Maybe this would be helpful?


#10

"A warrant canary is a method by which a communications service provider aims to inform its users that the provider has not been served with a secret government subpoena. Secret subpoenas, including those covered under 18 U.S.C. §2709(c) of the USA Patriot Act,
provide criminal penalties for disclosing the existence of the warrant
to any third party, including the service provider's users."

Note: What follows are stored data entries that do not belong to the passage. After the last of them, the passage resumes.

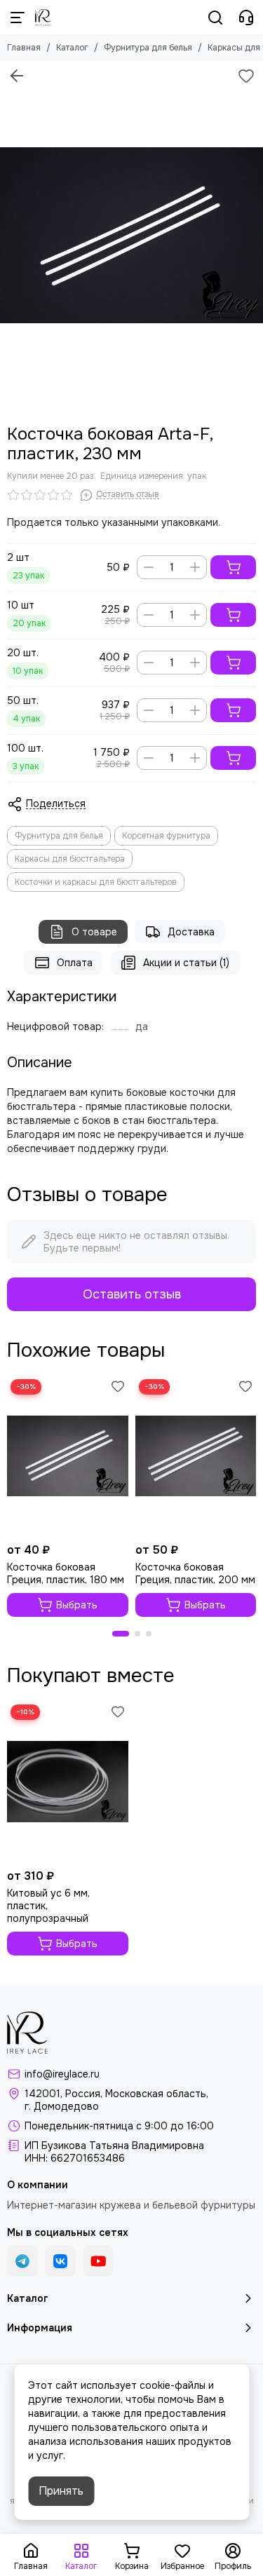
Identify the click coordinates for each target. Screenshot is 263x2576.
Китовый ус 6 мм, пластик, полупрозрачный (48, 1906)
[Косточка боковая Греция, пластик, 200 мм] (196, 1456)
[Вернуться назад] (17, 76)
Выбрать (76, 1605)
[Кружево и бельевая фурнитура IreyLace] (43, 17)
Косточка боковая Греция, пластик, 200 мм (195, 1573)
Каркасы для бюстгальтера (70, 859)
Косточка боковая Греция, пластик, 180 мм (65, 1573)
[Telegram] (22, 2261)
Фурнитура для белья (148, 47)
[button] (120, 1633)
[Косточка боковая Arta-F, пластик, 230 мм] (131, 235)
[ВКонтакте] (60, 2261)
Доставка (191, 932)
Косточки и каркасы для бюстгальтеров (96, 882)
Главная (24, 47)
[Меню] (17, 17)
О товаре (94, 932)
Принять (61, 2490)
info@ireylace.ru (62, 2074)
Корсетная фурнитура (166, 835)
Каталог (72, 47)
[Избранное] (246, 76)
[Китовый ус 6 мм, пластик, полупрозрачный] (67, 1781)
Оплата (75, 962)
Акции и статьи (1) (186, 962)
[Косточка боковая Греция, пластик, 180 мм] (67, 1456)
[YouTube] (98, 2261)
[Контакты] (246, 17)
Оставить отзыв (132, 1294)
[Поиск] (215, 17)
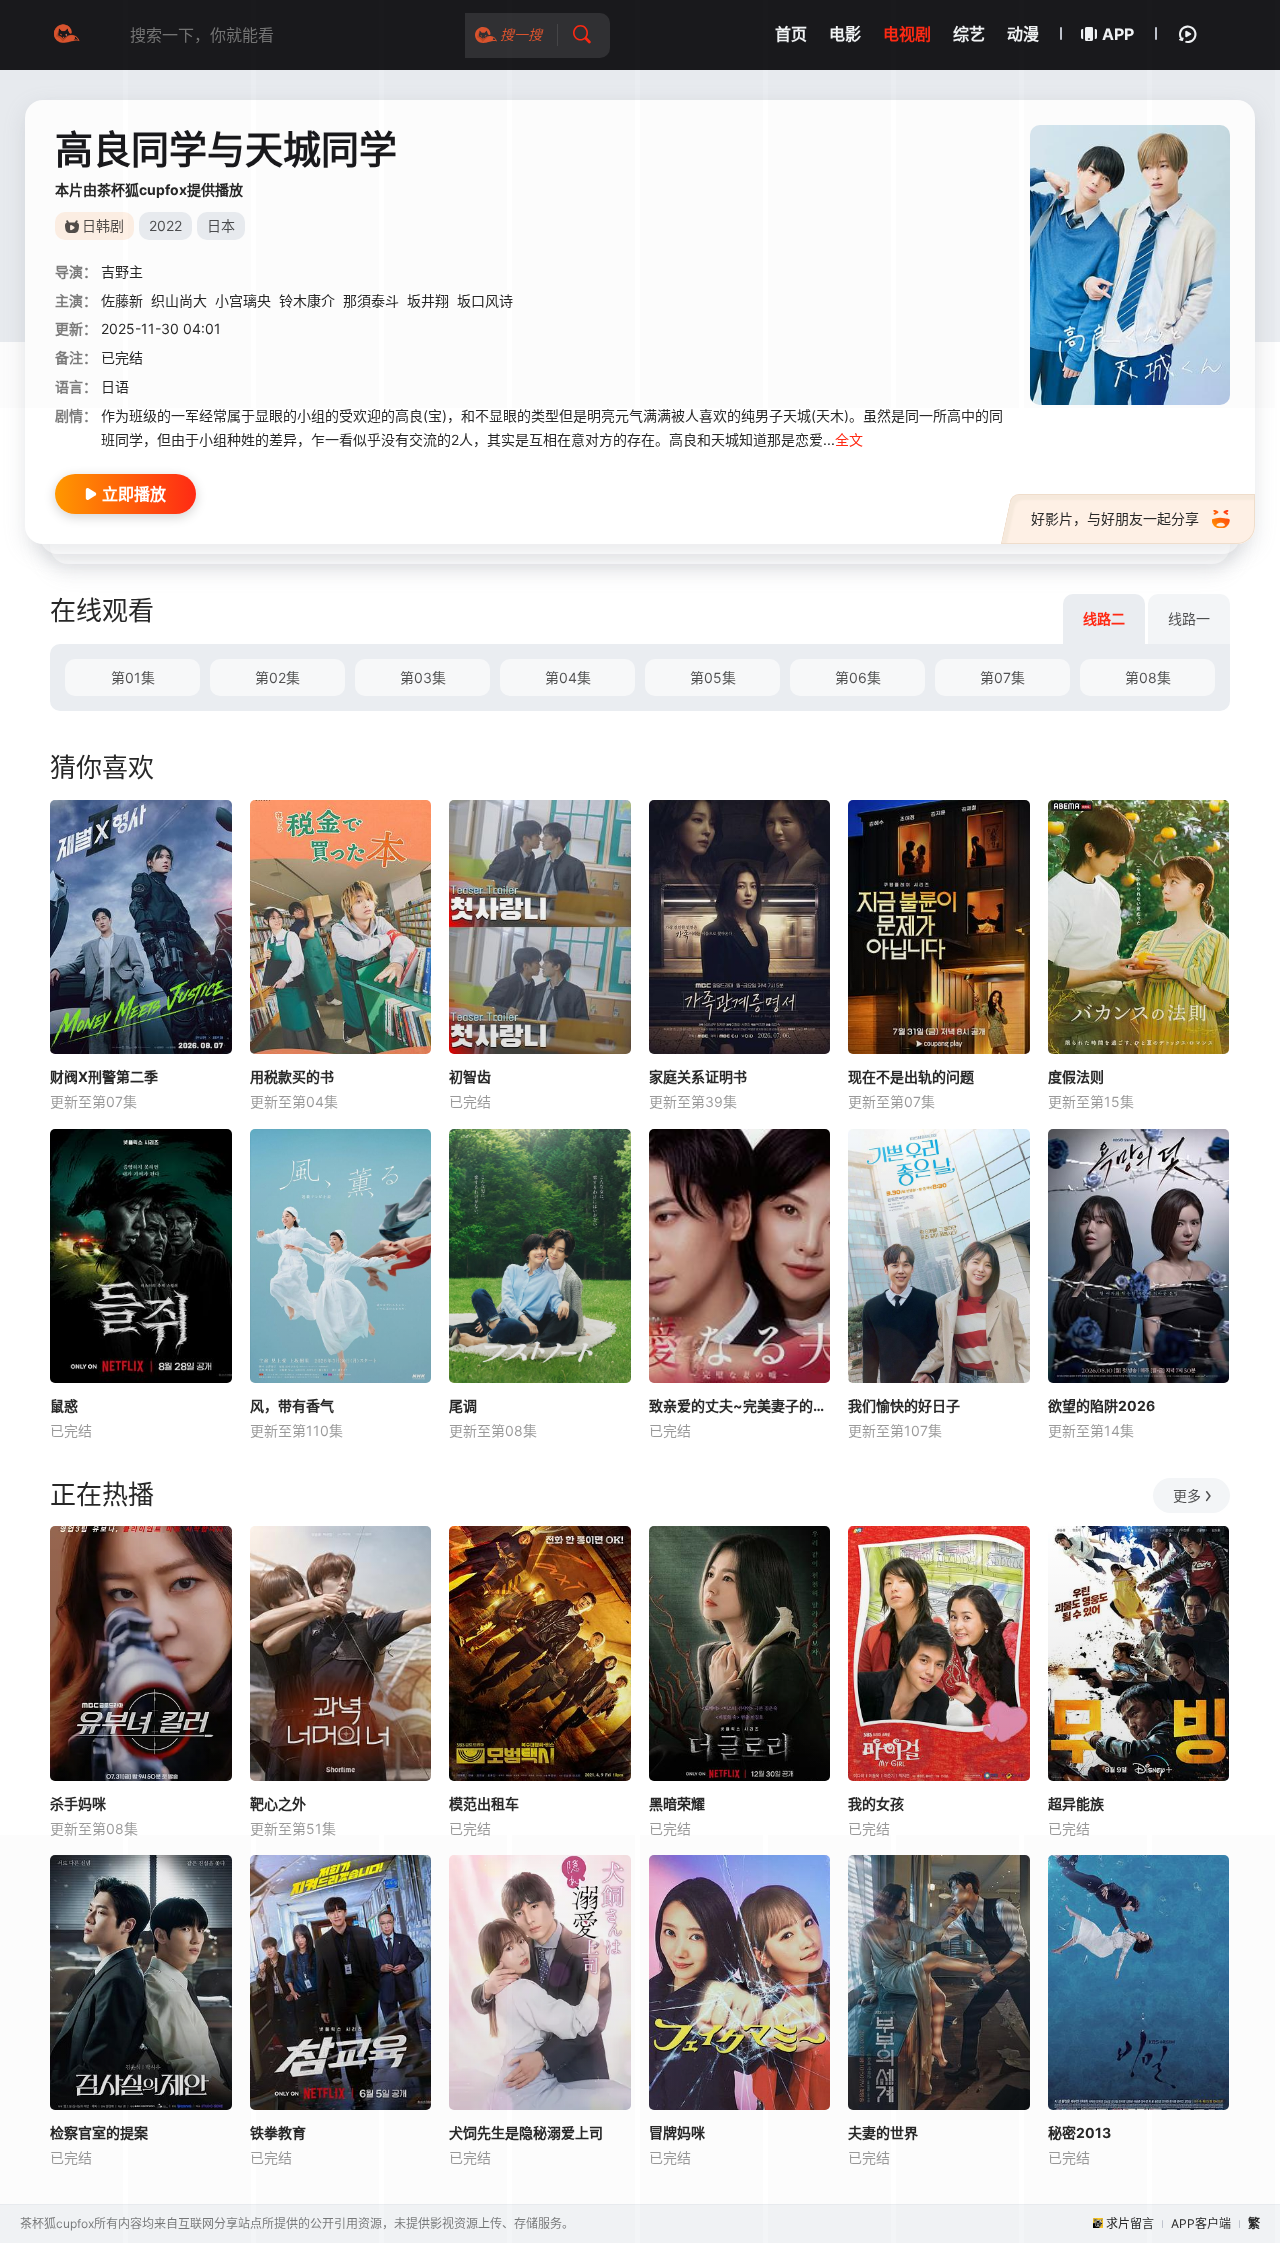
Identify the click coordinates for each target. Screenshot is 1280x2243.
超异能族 (1076, 1803)
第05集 (713, 677)
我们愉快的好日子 (904, 1405)
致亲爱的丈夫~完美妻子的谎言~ (740, 1405)
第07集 (1002, 677)
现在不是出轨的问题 (911, 1076)
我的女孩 (876, 1803)
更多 (1187, 1495)
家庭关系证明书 (698, 1076)
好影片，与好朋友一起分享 (1115, 518)
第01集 (133, 677)
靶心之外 (278, 1803)
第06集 (858, 677)
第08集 (1148, 677)
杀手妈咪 (78, 1803)
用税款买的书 (292, 1076)
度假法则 (1076, 1076)
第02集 (277, 677)
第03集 (423, 677)
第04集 (568, 677)
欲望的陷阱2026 (1101, 1405)
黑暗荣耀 (677, 1803)
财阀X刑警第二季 (104, 1076)
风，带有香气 (292, 1405)
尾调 (463, 1405)
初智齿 (470, 1076)
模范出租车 (484, 1803)
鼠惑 (64, 1405)
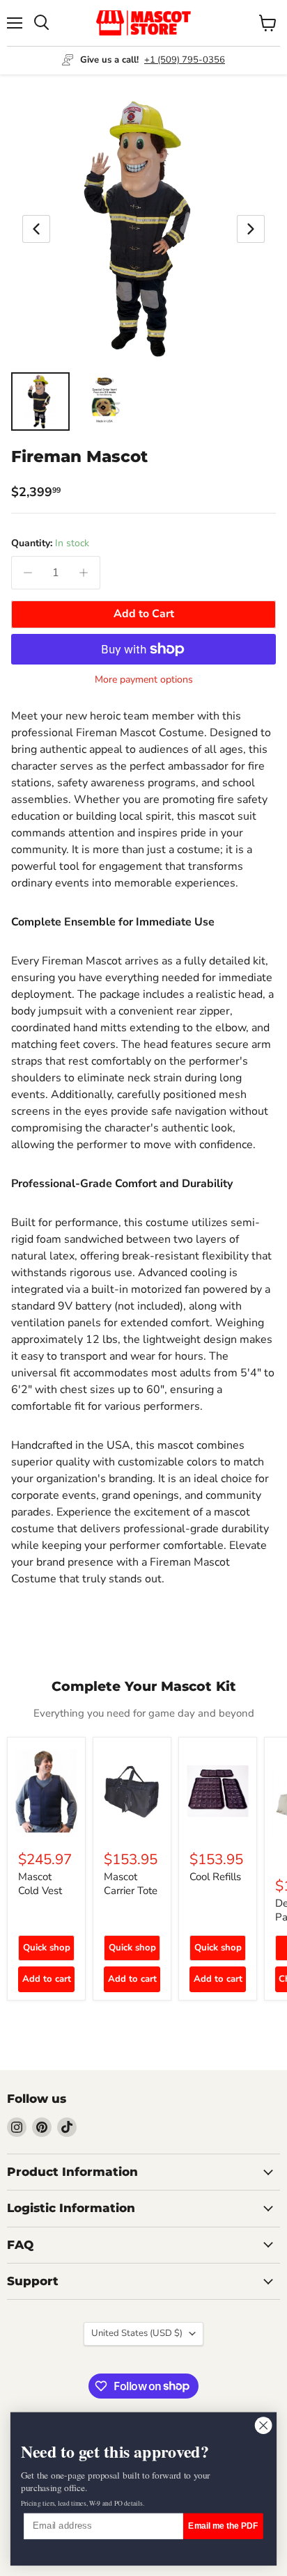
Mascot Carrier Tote (130, 1884)
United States (137, 2333)
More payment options (144, 679)
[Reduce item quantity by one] (28, 572)
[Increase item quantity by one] (83, 572)
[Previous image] (36, 229)
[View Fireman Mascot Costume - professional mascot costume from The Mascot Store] (40, 401)
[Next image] (251, 229)
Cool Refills (215, 1877)
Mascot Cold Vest (40, 1884)
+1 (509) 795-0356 (184, 60)
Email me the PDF (223, 2525)
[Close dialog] (263, 2426)
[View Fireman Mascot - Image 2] (104, 401)
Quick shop (46, 1947)
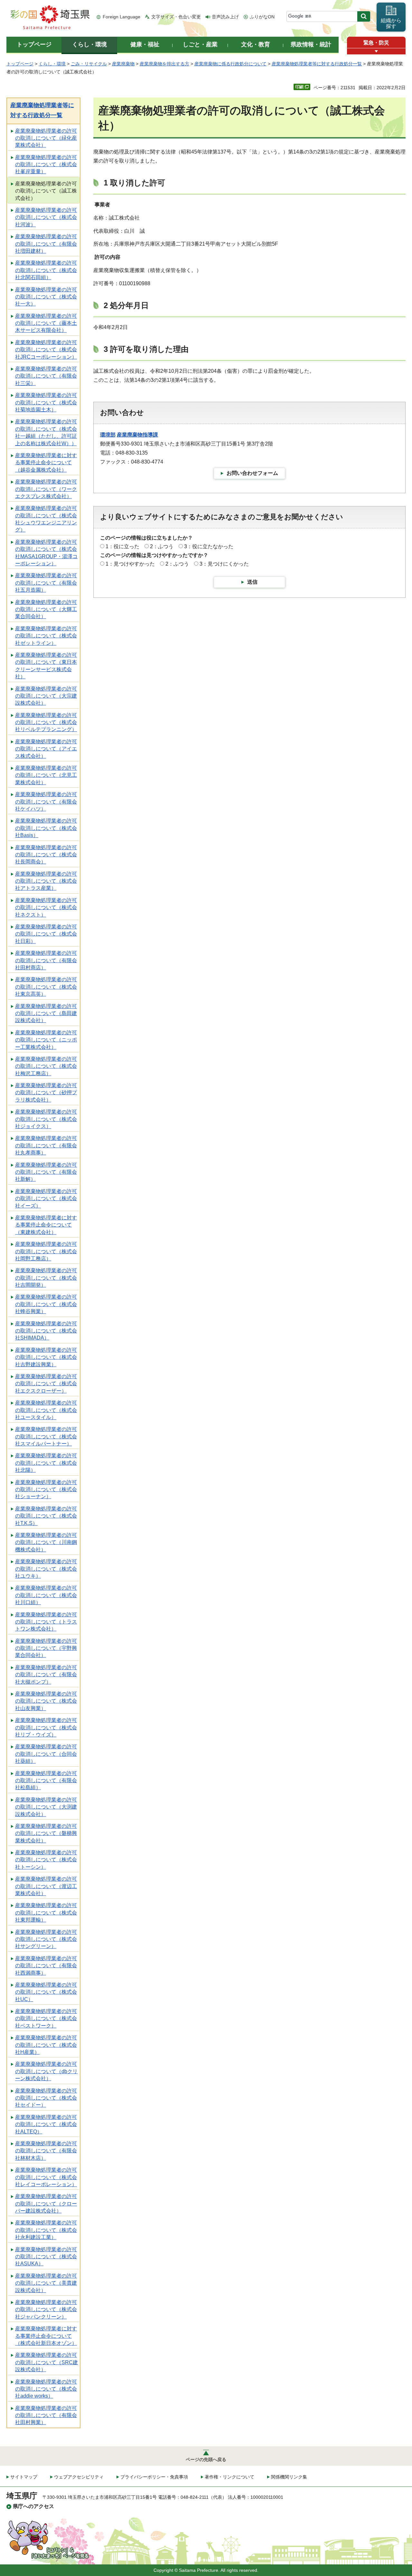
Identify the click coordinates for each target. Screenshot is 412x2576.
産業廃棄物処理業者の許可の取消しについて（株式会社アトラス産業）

Maybe this would be helpful?"

That is a very good idea imho.


#11

My biggest concern is the generation of the initial parameters. Something needs to be done for me to trust that. I have already posted about it though


#12

I don't understand why this is not more of a concern for many. TTP setup is a trust issue that needs resolving. I know Zcash was working with Ethereum for a trustless setup and ther is a Github repository, but this major issue is not answered.


#13

If the Zcash team fail to generate initial parameters that perform 'as advertised', there is nothing stopping others from doing better. While I accept that mistakes can be made, I find it much less likely that the Zcash developers would squander all their effort to make a quick buck by deliberately deceiving a relatviely small group of early adopters.

Either way, this project is too interesting for me to only spectate for fear of losing a few measley dollars.